Turn the lines of all the items below into a numbered list, omitting blank lines and leaving the pictures out of your answer.
-- Start of Input for this task --
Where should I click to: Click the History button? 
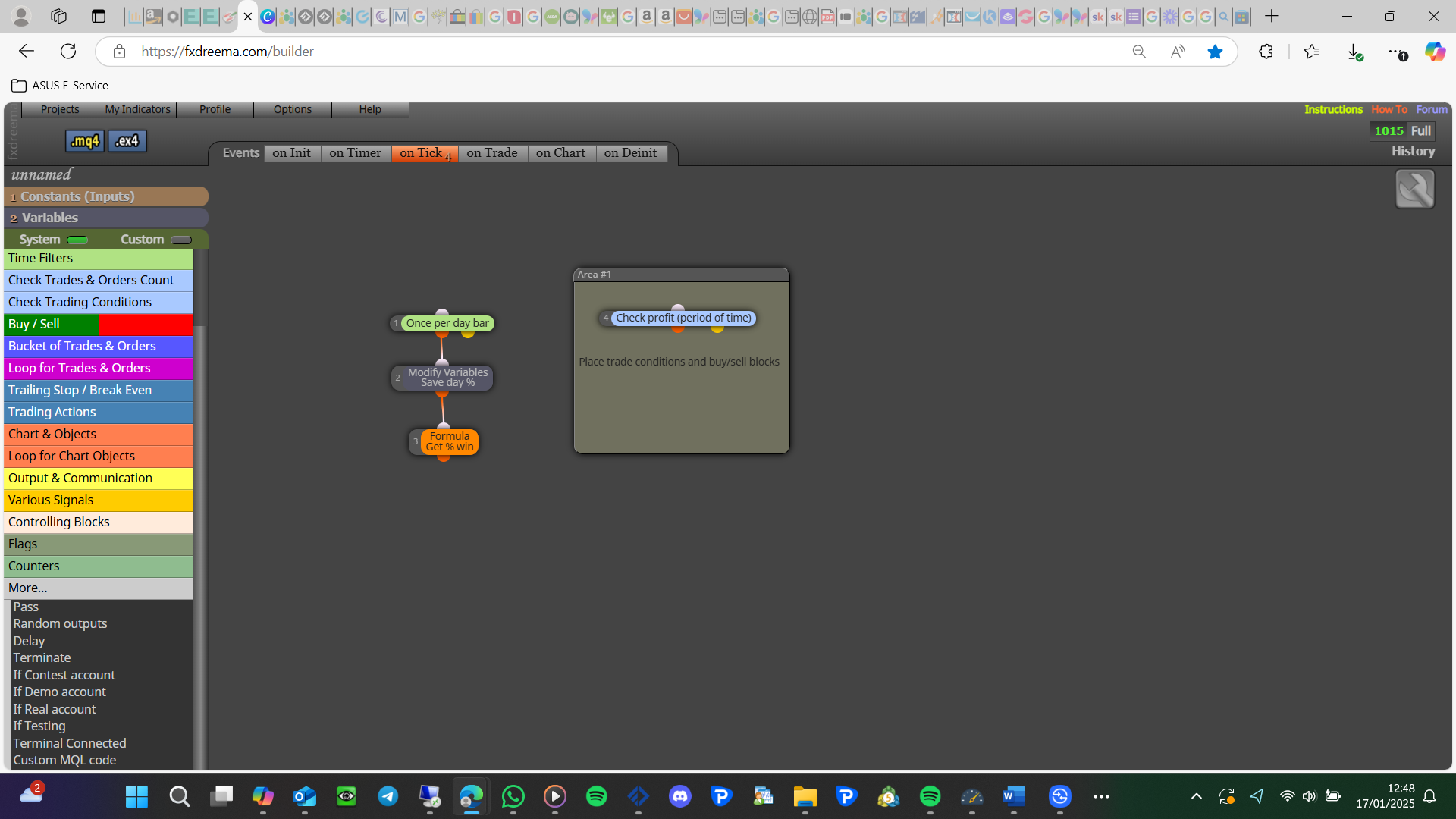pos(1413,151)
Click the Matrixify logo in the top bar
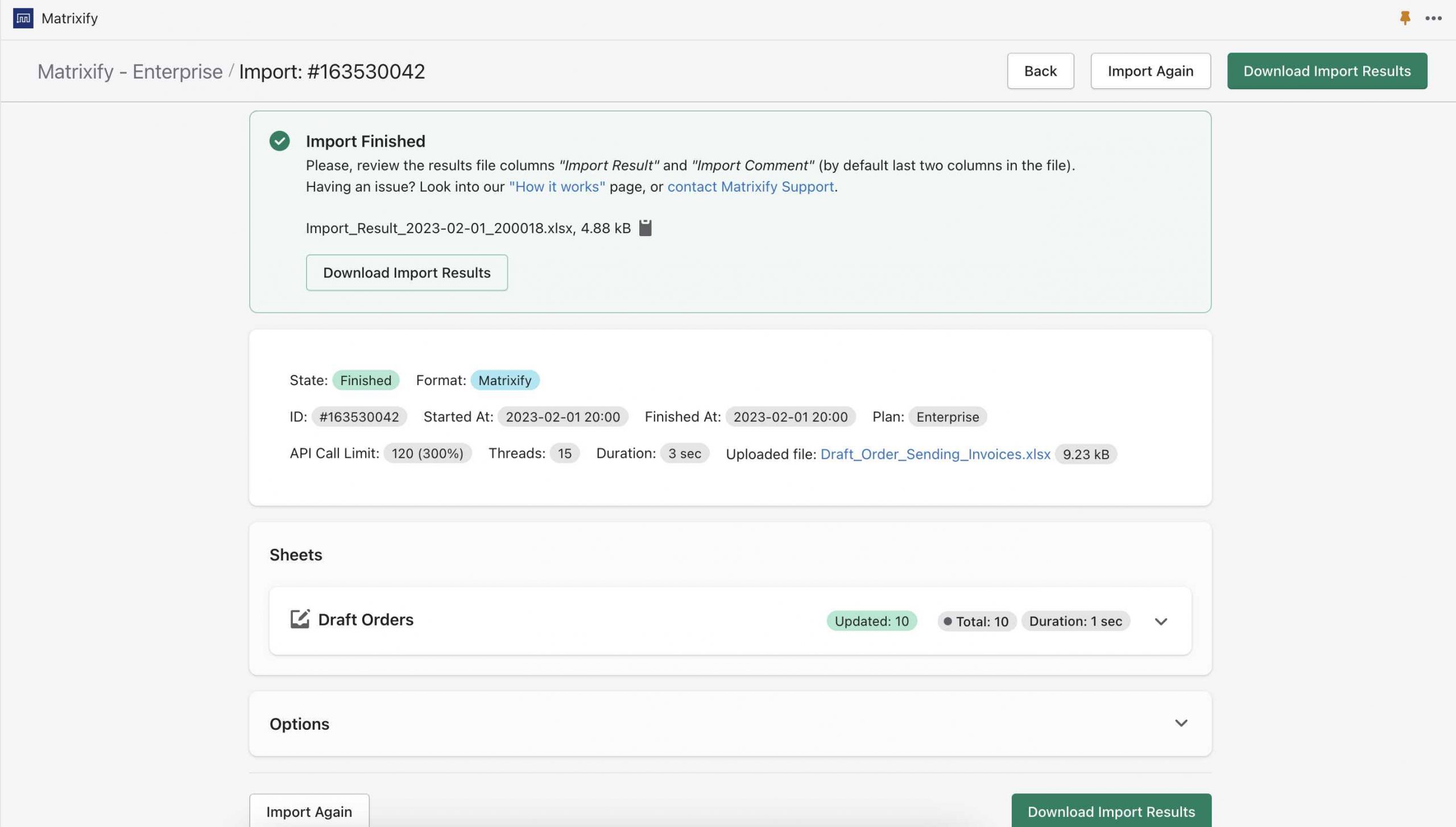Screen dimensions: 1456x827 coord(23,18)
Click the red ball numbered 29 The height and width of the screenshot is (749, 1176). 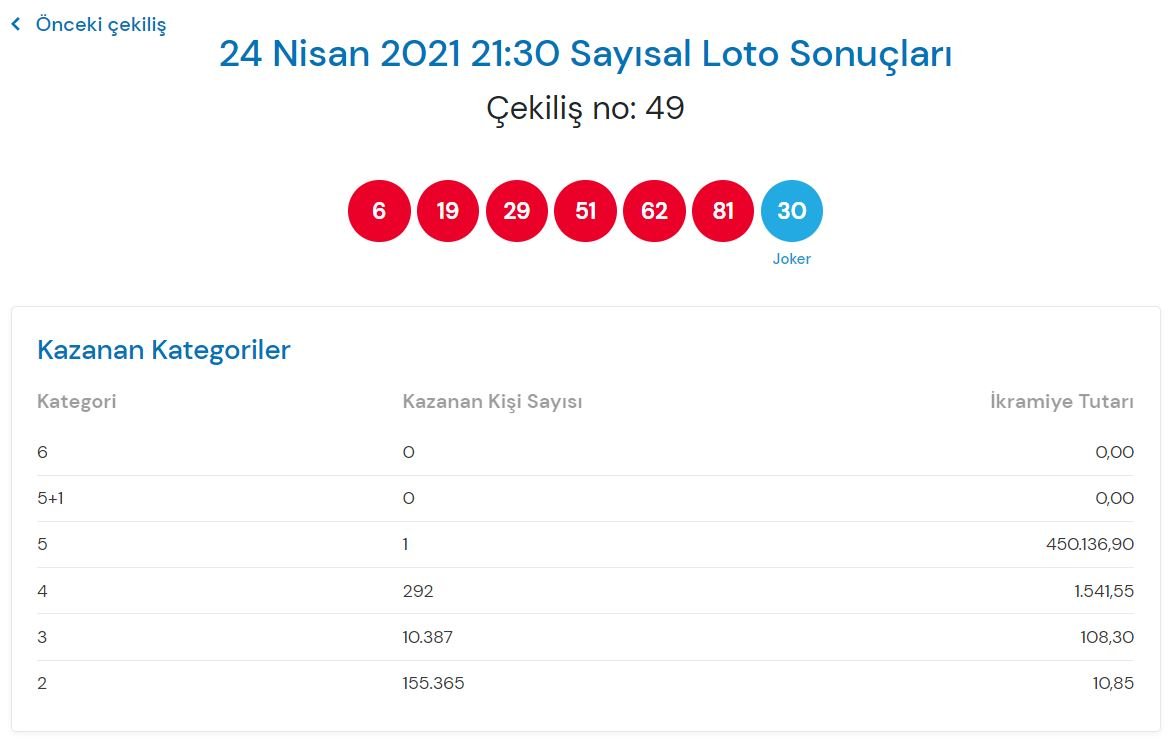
-- End of Input for this task --
* Written answer:
1. Where should I click to: Click the History button? 
2. pos(1413,151)
3. Click the Matrixify logo in the top bar
4. Screen dimensions: 1456x827 coord(23,18)
5. Click the red ball numbered 29 The height and width of the screenshot is (749, 1176). 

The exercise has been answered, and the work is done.